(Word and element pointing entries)

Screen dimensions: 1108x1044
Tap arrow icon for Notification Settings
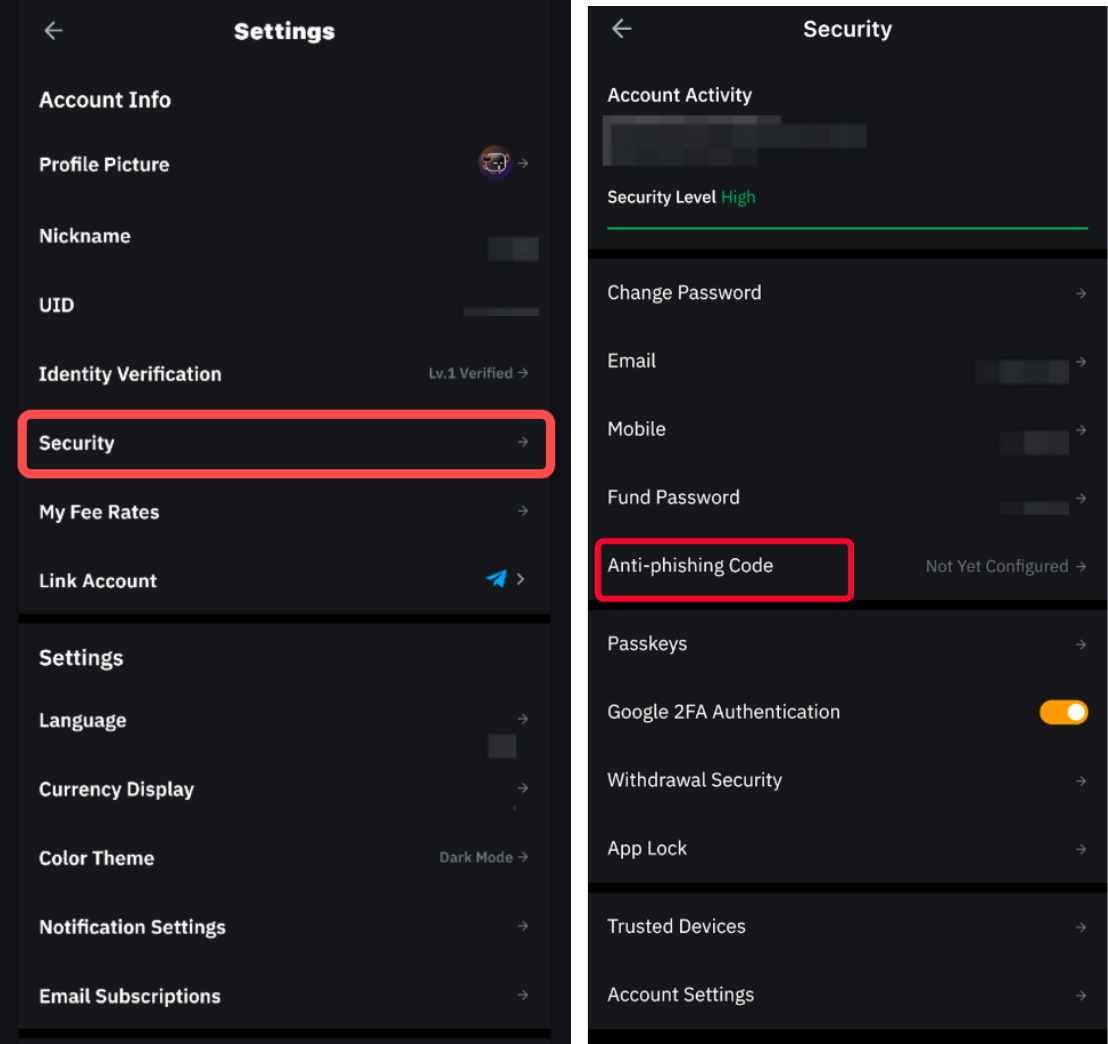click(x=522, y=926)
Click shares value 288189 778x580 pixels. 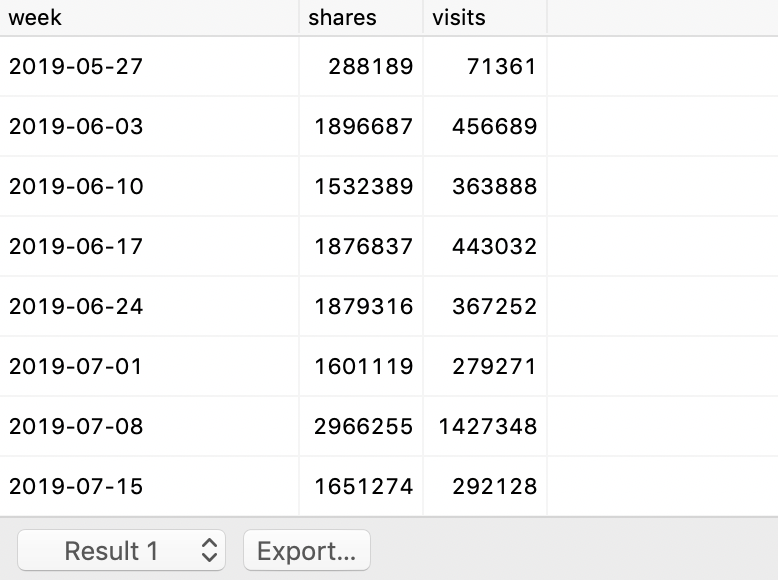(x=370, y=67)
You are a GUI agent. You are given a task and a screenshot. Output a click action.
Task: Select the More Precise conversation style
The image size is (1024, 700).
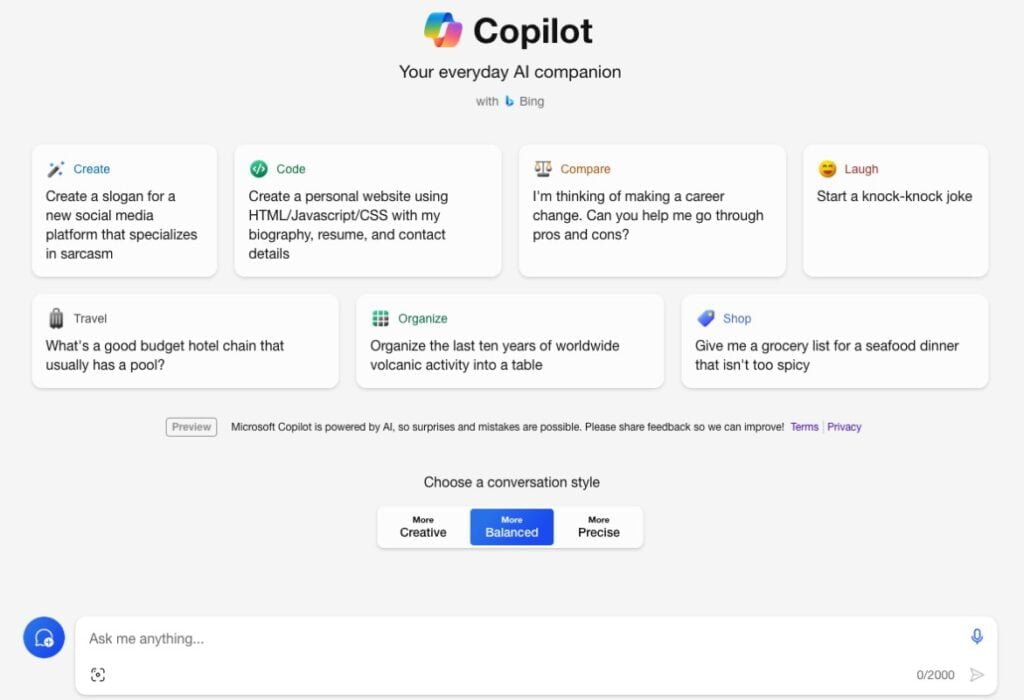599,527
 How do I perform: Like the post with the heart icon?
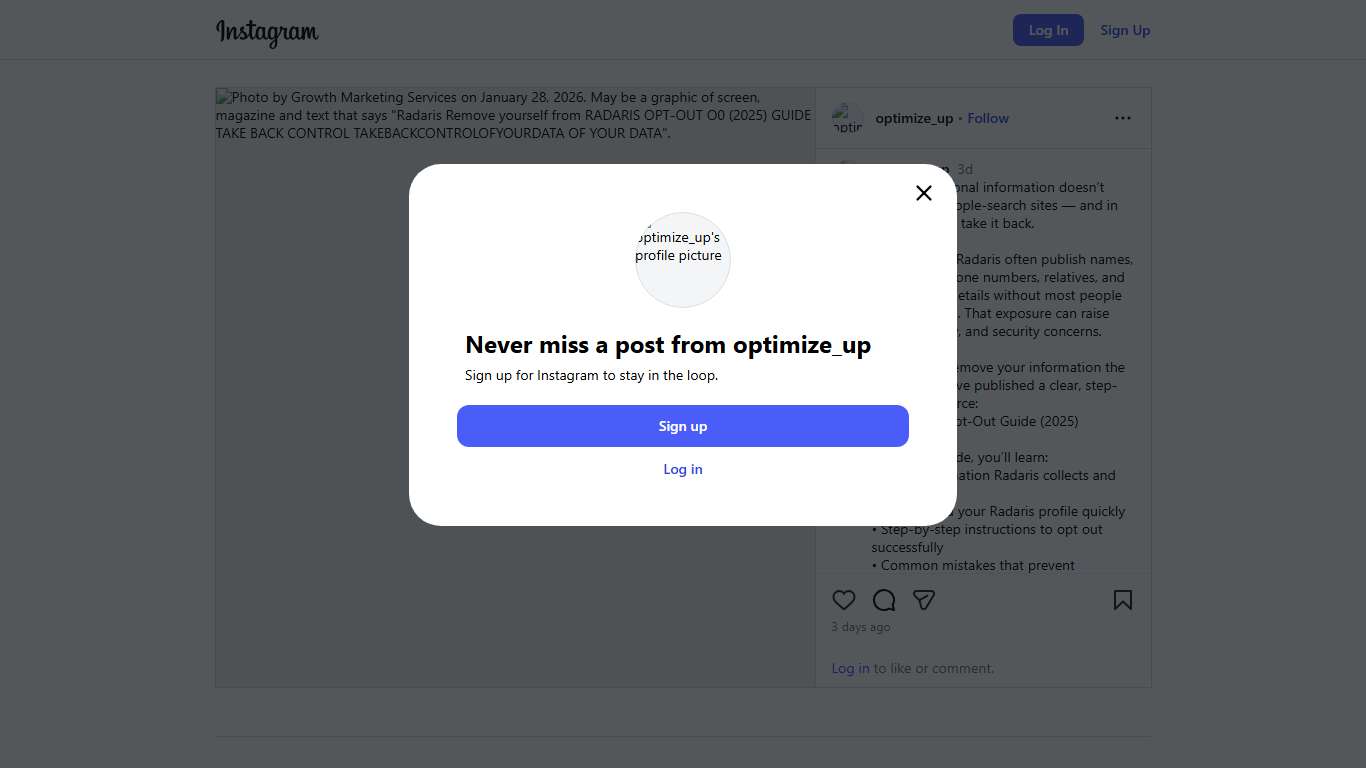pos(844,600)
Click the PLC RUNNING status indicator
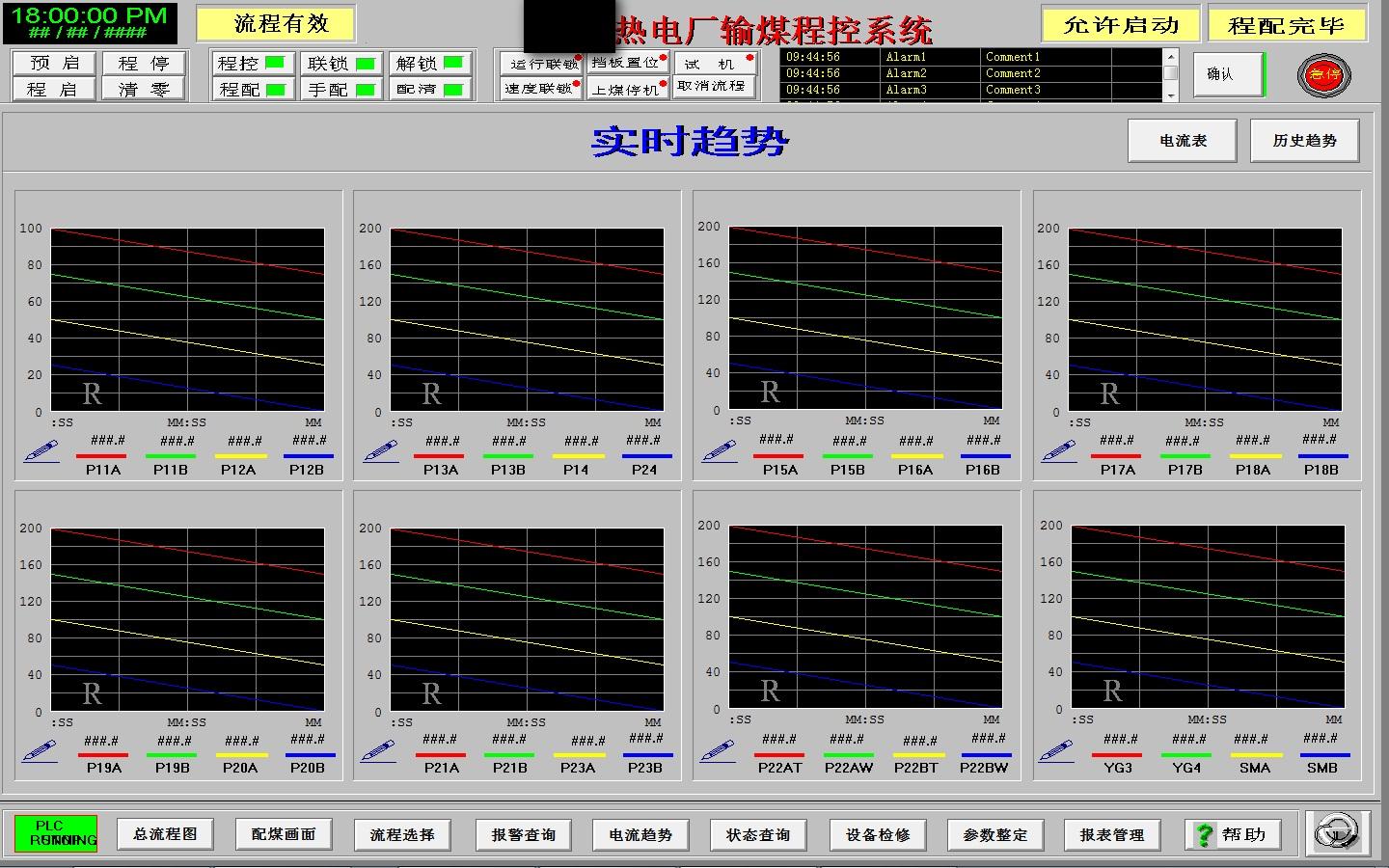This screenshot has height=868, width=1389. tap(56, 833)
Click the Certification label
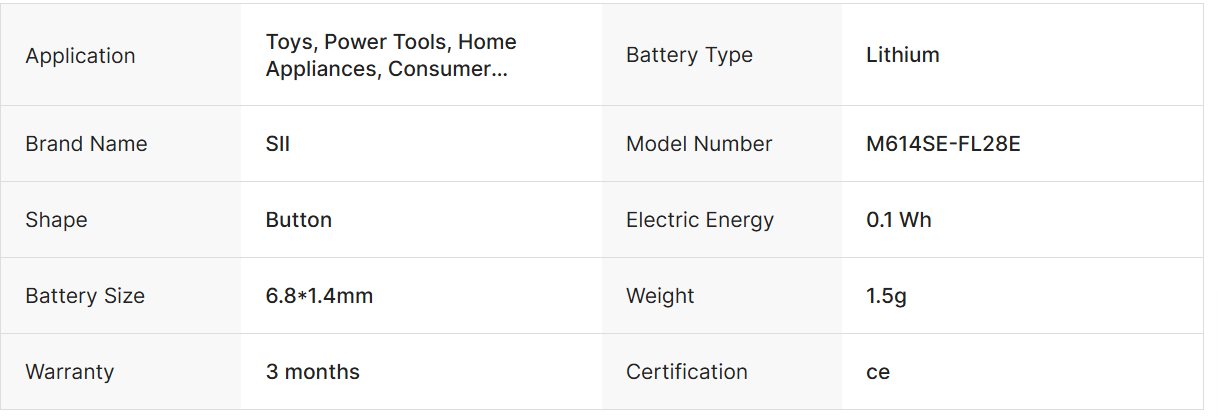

- [WHAT THE TASK REQUIRES] How many lines of the material contain the string "icon", with case counting? Reply with the number alone.

- [ANSWER IN FULL] 2